WHAT THIS TASK INVOLVES. Repeat the whole article below about Jean-Claude Biver and his gruyere farm, word for word.

EXCERPTED TEXT.

※

Jean-Claude Biver: Hublot’s head has a hand in the Gruyere

Emmanuel Tresmontant - 2011-03-22

By creating a farm open to the public, between Montreux and Vevey, the CEO of Hublot watches didn’t simply aim to produce one of the best Swiss alpine gruyeres, he also wanted to rekindle the forgotten tradition of watchmaker-farmers from the Joux valley.

To be or not to be Swiss? That is the question. Jean-Claude Biver was born in Luxemburg in 1949, but has lived in Switzerland since he was ten years old. Despite still not having a Swiss passport he has complete adoration for this country and sees its identity and lifestyle as being major assets: “Faced with today’s globalisation, you have to be yourself and cultivate your differences… or you end up disappearing! I take the plane every week to China, Japan and the USA. But do you know what the best ambassador for Hublot is? My gruyere cheese! I always take a round of it on my travels. When the people I talk to taste it they understand our philosophy straight away. Technology and luxury in Switzerland have always been deeply connected to the land and its produce.”
 
This is why Biver created la Poneyre Farm in La Tour-de-Peilz on the shores of Lake Geneva. Every day the milk from the cows grazing on the alpine pastures of La Neuvaz is stirred and slowly cooked over a wood fire in copper cauldrons. The resulting gruyere is exceptional with a creamy, floral taste that goes well with a Chasselas wine from the nearby Lavaux vineyard.
 
“I founded this Farm to remind people of the rural roots of Swiss watchmaking. It was originally the peasants of the Joux Valley in the canton of Vaud, who assembled the mechanisms that were then brought to the watchmakers of Geneva. These women and men renowned for their patience and manual dexterity spent the winter in front of their workbenches filing, polishing, drilling and fitting... until the day came when their descendants had the idea to start their own manufacturing with Audemars Piguet in 1875, which still has its headquarters based in the village of Le Brassus. This tradition of farmer-watchmakers was vital to Switzerland, I want Hublot to continue to find an inspiration in this.”

※

RECORD EXTRACTS.

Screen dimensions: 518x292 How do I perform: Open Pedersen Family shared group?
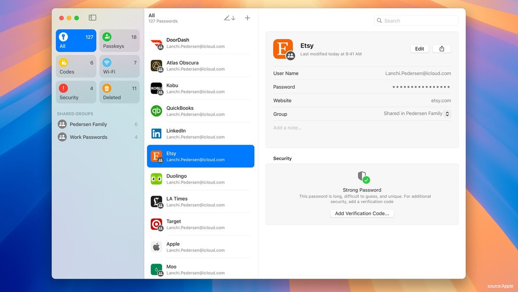pos(88,124)
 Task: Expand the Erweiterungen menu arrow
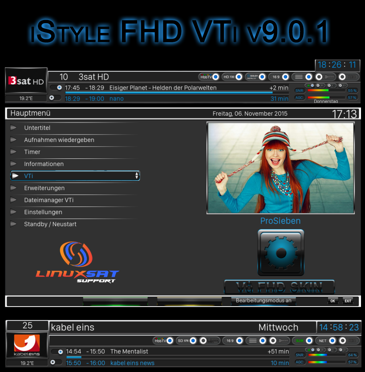tap(14, 188)
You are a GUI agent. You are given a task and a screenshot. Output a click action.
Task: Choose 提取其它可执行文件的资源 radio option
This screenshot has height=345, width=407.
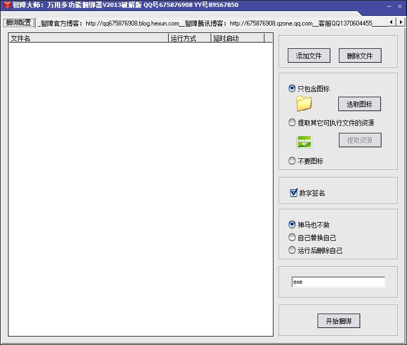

※

RESPONSE AREA.
Jean-Claude Biver: Hublot’s head has a hand in the Gruyere

Emmanuel Tresmontant - 2011-03-22

By creating a farm open to the public, between Montreux and Vevey, the CEO of Hublot watches didn’t simply aim to produce one of the best Swiss alpine gruyeres, he also wanted to rekindle the forgotten tradition of watchmaker-farmers from the Joux valley.

To be or not to be Swiss? That is the question. Jean-Claude Biver was born in Luxemburg in 1949, but has lived in Switzerland since he was ten years old. Despite still not having a Swiss passport he has complete adoration for this country and sees its identity and lifestyle as being major assets: “Faced with today’s globalisation, you have to be yourself and cultivate your differences… or you end up disappearing! I take the plane every week to China, Japan and the USA. But do you know what the best ambassador for Hublot is? My gruyere cheese! I always take a round of it on my travels. When the people I talk to taste it they understand our philosophy straight away. Technology and luxury in Switzerland have always been deeply connected to the land and its produce.”
 
This is why Biver created la Poneyre Farm in La Tour-de-Peilz on the shores of Lake Geneva. Every day the milk from the cows grazing on the alpine pastures of La Neuvaz is stirred and slowly cooked over a wood fire in copper cauldrons. The resulting gruyere is exceptional with a creamy, floral taste that goes well with a Chasselas wine from the nearby Lavaux vineyard.
 
“I founded this Farm to remind people of the rural roots of Swiss watchmaking. It was originally the peasants of the Joux Valley in the canton of Vaud, who assembled the mechanisms that were then brought to the watchmakers of Geneva. These women and men renowned for their patience and manual dexterity spent the winter in front of their workbenches filing, polishing, drilling and fitting... until the day came when their descendants had the idea to start their own manufacturing with Audemars Piguet in 1875, which still has its headquarters based in the village of Le Brassus. This tradition of farmer-watchmakers was vital to Switzerland, I want Hublot to continue to find an inspiration in this.”